Retype the lines starting with the line containing "You are a computer-use agent. Viewport: 163px" and going on through the line containing "Select file name", both included, exactly as they stand.

━━━━━ SUPPLIED MATERIAL

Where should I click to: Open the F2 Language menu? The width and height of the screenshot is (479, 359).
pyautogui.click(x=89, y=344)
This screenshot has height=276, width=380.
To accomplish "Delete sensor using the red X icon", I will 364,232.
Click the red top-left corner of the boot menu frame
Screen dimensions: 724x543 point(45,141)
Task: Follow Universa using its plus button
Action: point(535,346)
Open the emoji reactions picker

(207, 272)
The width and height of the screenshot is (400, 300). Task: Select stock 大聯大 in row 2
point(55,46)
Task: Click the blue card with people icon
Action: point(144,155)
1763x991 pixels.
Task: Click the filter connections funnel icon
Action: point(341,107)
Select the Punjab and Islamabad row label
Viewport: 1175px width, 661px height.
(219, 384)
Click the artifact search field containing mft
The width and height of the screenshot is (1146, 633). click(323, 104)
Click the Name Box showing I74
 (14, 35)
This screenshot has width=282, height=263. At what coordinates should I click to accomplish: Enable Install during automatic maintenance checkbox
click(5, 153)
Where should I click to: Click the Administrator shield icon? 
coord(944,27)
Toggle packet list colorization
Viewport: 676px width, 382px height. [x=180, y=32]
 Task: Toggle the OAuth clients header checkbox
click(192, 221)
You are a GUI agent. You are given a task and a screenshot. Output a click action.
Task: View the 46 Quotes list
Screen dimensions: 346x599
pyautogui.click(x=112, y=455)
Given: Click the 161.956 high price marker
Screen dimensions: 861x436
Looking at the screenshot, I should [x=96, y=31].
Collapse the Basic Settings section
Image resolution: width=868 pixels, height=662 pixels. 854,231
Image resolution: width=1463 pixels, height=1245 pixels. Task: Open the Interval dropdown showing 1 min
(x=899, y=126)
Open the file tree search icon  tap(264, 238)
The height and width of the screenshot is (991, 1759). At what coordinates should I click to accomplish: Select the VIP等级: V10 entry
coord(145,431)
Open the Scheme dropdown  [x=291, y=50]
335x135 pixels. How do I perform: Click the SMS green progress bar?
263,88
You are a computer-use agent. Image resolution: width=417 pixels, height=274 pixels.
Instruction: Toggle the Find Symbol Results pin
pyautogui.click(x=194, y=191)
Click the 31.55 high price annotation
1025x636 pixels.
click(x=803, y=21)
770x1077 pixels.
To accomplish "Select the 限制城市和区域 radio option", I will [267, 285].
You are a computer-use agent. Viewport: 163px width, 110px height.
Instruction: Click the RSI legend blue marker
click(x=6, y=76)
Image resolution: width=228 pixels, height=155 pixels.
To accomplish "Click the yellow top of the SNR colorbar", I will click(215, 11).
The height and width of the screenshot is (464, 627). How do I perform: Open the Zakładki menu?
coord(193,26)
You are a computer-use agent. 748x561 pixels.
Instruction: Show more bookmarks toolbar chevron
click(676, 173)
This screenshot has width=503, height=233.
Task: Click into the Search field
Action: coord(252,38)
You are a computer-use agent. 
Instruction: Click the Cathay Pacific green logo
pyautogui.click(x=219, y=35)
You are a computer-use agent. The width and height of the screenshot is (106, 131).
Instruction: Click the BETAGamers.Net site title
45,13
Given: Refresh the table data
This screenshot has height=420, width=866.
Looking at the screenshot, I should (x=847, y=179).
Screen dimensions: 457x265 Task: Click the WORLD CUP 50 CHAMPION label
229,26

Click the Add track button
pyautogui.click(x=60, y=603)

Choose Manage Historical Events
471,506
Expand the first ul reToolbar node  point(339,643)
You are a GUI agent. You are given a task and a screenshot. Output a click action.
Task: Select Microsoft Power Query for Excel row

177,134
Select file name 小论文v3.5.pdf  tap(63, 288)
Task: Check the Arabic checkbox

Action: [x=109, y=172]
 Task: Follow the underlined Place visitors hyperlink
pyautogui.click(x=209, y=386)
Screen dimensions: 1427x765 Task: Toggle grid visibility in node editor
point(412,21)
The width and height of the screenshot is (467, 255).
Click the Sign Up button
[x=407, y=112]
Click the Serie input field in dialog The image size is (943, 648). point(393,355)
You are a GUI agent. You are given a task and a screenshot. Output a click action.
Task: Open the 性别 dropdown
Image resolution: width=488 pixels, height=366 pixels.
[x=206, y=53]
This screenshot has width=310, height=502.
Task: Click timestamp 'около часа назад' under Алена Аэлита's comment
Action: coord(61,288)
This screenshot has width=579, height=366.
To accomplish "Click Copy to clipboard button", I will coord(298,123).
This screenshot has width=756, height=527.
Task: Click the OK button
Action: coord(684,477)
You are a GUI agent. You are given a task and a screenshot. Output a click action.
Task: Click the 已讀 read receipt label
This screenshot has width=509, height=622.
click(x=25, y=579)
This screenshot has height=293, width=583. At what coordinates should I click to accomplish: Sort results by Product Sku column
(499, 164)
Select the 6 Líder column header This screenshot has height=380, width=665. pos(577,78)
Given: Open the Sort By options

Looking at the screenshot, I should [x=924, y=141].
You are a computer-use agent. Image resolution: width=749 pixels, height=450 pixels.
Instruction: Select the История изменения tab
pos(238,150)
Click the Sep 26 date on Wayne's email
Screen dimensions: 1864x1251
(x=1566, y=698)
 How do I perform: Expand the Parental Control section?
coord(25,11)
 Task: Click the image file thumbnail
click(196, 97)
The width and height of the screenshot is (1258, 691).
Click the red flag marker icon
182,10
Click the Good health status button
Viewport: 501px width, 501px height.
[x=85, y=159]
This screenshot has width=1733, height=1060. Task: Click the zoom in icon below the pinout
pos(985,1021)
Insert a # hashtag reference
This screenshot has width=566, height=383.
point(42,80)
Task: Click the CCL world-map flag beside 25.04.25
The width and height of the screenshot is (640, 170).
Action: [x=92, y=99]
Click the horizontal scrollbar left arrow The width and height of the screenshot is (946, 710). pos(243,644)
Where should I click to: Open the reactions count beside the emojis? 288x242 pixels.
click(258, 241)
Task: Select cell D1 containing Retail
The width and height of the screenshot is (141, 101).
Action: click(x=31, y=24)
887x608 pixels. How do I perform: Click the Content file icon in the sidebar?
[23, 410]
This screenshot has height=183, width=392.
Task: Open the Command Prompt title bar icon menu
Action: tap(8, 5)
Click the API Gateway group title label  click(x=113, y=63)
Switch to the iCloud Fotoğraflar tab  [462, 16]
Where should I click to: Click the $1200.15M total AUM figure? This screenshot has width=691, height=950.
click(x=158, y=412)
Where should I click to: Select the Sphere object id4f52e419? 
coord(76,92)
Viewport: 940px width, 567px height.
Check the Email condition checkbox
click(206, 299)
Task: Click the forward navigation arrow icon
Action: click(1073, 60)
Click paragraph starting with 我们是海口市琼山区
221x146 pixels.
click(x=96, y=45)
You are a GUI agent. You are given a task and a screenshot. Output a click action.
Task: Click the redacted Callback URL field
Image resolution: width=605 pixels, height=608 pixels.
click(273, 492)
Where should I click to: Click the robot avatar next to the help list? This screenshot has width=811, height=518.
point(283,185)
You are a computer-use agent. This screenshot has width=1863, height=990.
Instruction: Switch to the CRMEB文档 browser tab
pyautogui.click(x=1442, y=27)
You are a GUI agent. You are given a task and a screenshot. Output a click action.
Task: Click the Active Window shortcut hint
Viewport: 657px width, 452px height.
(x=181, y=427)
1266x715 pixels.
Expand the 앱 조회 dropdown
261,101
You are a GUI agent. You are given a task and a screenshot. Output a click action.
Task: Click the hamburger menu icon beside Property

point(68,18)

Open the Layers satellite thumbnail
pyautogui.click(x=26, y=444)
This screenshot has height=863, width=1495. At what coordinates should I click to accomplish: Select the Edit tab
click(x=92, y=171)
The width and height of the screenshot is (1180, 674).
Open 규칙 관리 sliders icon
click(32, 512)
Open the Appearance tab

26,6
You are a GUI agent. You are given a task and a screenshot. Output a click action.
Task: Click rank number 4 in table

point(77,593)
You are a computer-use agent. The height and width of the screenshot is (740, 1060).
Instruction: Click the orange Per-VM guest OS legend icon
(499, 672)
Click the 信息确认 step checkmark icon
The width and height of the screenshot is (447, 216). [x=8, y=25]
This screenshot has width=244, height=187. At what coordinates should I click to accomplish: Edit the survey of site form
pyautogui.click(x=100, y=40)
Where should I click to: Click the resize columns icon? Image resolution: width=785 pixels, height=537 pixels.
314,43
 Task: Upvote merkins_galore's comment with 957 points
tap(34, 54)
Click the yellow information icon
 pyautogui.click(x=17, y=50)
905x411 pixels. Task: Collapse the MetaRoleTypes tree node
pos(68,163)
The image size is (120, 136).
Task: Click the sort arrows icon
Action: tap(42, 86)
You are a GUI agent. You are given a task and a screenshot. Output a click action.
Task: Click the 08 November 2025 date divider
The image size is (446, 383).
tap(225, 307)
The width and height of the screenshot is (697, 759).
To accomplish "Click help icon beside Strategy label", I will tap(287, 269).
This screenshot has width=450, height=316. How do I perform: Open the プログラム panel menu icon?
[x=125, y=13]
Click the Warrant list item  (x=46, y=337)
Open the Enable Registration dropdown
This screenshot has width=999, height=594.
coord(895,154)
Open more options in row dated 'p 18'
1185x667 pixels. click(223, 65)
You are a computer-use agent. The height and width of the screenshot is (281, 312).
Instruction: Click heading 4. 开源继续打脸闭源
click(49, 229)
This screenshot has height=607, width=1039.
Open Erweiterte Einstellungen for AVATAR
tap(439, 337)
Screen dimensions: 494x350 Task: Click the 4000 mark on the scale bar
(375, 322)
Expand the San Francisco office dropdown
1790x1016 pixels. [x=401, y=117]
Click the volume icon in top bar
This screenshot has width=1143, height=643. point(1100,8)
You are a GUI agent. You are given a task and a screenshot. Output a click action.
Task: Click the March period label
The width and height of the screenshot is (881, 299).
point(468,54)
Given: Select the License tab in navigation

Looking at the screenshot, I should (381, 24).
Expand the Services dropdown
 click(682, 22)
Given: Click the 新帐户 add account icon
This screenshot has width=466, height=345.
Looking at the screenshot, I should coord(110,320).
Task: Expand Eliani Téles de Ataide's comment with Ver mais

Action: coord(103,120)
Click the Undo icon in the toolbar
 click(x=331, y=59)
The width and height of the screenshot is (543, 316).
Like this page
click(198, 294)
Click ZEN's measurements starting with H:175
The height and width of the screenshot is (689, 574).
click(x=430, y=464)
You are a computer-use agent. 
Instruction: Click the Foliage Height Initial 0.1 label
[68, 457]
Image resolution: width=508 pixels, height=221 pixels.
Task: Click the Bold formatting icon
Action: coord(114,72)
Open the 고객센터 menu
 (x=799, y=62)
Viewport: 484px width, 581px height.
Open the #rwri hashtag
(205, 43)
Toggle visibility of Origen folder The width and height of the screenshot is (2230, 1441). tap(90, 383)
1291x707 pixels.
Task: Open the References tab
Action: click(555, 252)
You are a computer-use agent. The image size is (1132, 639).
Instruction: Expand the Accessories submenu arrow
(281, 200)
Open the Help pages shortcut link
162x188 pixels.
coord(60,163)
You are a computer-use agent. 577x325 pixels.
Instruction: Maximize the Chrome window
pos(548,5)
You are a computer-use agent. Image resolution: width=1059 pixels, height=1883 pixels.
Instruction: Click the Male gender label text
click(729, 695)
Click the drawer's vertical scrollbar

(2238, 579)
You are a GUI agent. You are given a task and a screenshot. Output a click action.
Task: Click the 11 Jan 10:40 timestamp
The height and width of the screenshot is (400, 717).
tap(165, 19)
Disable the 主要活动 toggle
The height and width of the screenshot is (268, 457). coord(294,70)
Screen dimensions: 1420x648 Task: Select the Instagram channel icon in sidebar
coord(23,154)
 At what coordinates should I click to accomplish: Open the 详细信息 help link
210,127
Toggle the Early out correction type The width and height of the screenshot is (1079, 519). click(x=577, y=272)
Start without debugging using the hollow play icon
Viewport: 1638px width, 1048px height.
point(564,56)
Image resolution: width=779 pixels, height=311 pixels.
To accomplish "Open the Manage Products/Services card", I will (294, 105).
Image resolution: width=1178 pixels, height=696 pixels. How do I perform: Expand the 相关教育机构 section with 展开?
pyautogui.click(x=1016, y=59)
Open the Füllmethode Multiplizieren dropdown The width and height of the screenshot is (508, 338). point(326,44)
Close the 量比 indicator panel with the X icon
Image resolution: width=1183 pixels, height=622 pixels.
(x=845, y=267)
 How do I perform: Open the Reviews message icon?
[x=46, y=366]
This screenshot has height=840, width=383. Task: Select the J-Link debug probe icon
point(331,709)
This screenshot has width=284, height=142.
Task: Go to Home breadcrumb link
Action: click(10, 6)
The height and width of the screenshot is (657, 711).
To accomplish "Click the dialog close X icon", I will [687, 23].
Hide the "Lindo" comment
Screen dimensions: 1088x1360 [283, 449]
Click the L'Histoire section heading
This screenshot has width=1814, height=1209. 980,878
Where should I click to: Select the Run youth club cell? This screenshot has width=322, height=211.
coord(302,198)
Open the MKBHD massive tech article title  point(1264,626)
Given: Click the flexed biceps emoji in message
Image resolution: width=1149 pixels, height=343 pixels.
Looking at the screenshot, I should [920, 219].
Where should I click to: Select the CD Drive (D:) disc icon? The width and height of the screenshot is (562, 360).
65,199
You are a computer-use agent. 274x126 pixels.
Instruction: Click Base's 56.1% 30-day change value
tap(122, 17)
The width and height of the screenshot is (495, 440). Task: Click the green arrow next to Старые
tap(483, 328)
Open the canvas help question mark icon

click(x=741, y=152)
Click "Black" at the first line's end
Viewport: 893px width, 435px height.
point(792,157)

━━━━━━━━━━

**ANSWER**
You are a computer-use agent. Viewport: 163px width, 110px height.
Instruction: Click the RSI legend blue marker
click(x=6, y=76)
Image resolution: width=228 pixels, height=155 pixels.
To accomplish "Click the yellow top of the SNR colorbar", I will click(215, 11).
The height and width of the screenshot is (464, 627). How do I perform: Open the Zakładki menu?
coord(193,26)
You are a computer-use agent. 748x561 pixels.
Instruction: Show more bookmarks toolbar chevron
click(676, 173)
This screenshot has width=503, height=233.
Task: Click into the Search field
Action: coord(252,38)
You are a computer-use agent. 
Instruction: Click the Cathay Pacific green logo
pyautogui.click(x=219, y=35)
You are a computer-use agent. The width and height of the screenshot is (106, 131).
Instruction: Click the BETAGamers.Net site title
45,13
Given: Refresh the table data
This screenshot has height=420, width=866.
Looking at the screenshot, I should (x=847, y=179).
Screen dimensions: 457x265 Task: Click the WORLD CUP 50 CHAMPION label
229,26

Click the Add track button
pyautogui.click(x=60, y=603)

Choose Manage Historical Events
471,506
Expand the first ul reToolbar node  point(339,643)
You are a GUI agent. You are given a task and a screenshot. Output a click action.
Task: Select Microsoft Power Query for Excel row

177,134
Select file name 小论文v3.5.pdf  tap(63, 288)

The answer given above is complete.